Monday, Mar. 15, 1971

A Bomb in the Senate

THE man spoke in "a low, hard tone," recalled the operator on duty at the Capitol switchboard. His message was equally ominous: "This building will blow up in 30 minutes. You will get many calls like this, but this one is real." At 1:32 a.m., 33 minutes after the phone warning, a dynamite bomb demolished an unmarked, out-of-the-way men's room in the Capitol basement. It was only the fourth time in history that protesters had brought violence to the domed symbol of U.S. democracy.*

The explosion occurred in the original section of the Capitol, begun during George Washington's term in office and restored after the building was burned by the British in 1814. Besides the damage to the men's room, the Senate barbershop and the back-corridor hideaway offices of Senators Everett Jordan, Caleb Boggs and John Sparkman were damaged. Architects and engineers will spend weeks searching for damage around the fragile west front of the building, which is already buttressed to support cracks in the sandstone facing.

Vulnerability. The Capitol blast followed the bombing or attempted bombing last year of 32 buildings across the country that are owned or leased by the Federal Government. Well before last week's explosion, security at all federal buildings had already been tightened in the wake of the alleged plot by the Berrigan brothers (TIME, Jan. 25) to kidnap Henry Kissinger and blow up heating ducts in the capital's underground area. The 7.5-mile tunnel system that connects the basements of Government office buildings in Washington has been equipped with an alarm system and most of its manholes sealed.

The "Weather Underground"--like "Weather People," a self-appellation for the Weatherman--sent a letter to the Associated Press claiming credit for the explosion as a protest over American involvement in Laos. They were rebuffed by Attorney General John Mitchell: "In the past we have noticed that every time you have had one of these unfortunate occurrences, there have been quite a number of communications sent to newspapers or different offices, and it does not necessarily mean that the writer is representative of the parties that carried out the activity."

More troubling than the physical effects of the explosion are the implications for the future. The openness of the Capitol--even to someone carrying 15-20 lbs. of dynamite in a briefcase --has been one of the strengths of the American democracy: the nation's laws have been written within full view of its citizens. Now security measures are likely to be forthcoming, and they will alter tradition, however slightly.

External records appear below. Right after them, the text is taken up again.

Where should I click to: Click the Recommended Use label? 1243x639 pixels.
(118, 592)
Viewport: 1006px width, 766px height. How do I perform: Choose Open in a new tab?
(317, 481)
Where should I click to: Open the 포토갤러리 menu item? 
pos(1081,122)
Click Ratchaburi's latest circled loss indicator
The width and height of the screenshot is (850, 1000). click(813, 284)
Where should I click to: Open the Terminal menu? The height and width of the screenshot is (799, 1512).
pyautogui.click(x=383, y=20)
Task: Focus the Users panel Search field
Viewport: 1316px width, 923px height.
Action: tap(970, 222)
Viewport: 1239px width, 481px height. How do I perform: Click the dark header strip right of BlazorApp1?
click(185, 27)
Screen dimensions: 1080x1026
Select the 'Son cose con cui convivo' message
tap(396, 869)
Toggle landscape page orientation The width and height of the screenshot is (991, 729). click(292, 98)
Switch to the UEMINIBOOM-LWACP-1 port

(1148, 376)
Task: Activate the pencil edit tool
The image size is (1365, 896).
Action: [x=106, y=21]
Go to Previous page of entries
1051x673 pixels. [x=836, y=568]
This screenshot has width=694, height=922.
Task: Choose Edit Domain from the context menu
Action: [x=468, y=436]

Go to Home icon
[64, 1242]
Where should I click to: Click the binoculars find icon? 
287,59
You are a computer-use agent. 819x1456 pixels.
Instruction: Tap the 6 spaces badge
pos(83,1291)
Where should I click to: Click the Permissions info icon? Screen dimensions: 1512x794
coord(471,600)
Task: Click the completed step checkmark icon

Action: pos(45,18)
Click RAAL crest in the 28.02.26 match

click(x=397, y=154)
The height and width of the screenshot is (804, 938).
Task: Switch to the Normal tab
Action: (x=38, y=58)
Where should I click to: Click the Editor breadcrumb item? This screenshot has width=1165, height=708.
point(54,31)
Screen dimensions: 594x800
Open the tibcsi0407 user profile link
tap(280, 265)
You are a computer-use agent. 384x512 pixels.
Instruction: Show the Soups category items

The White House was once a building as accessible as the Congress is now. Originally, it would be thrown open on a regular basis for the public to greet the President. But gradually, reinforced by the assassinations of Lincoln, Garfield, McKinley and Kennedy, it has become closed to the average citizen. Though none of the assassinations occurred at the White House, once the President was established as a target, it was natural to increasingly fortify the place where he spent most of his time. Today, the ordinary citizen's personal access to 1600 Pennsylvania Avenue is limited to a glimpse of the furniture in a few ceremonial rooms.

* While attending a state funeral in 1835, Andrew Jackson was shot at but unharmed as he stepped from the rotunda to the Capitol portico. In 1915, the old Supreme Court Chamber in the Senate Wing of the Capitol and a reception room were bombed by a college professor angered over U.S. munitions sales to Britain. In 1954, Puerto Rican Nationalists opened fire from a House gallery, wounding five Congressmen on the floor below.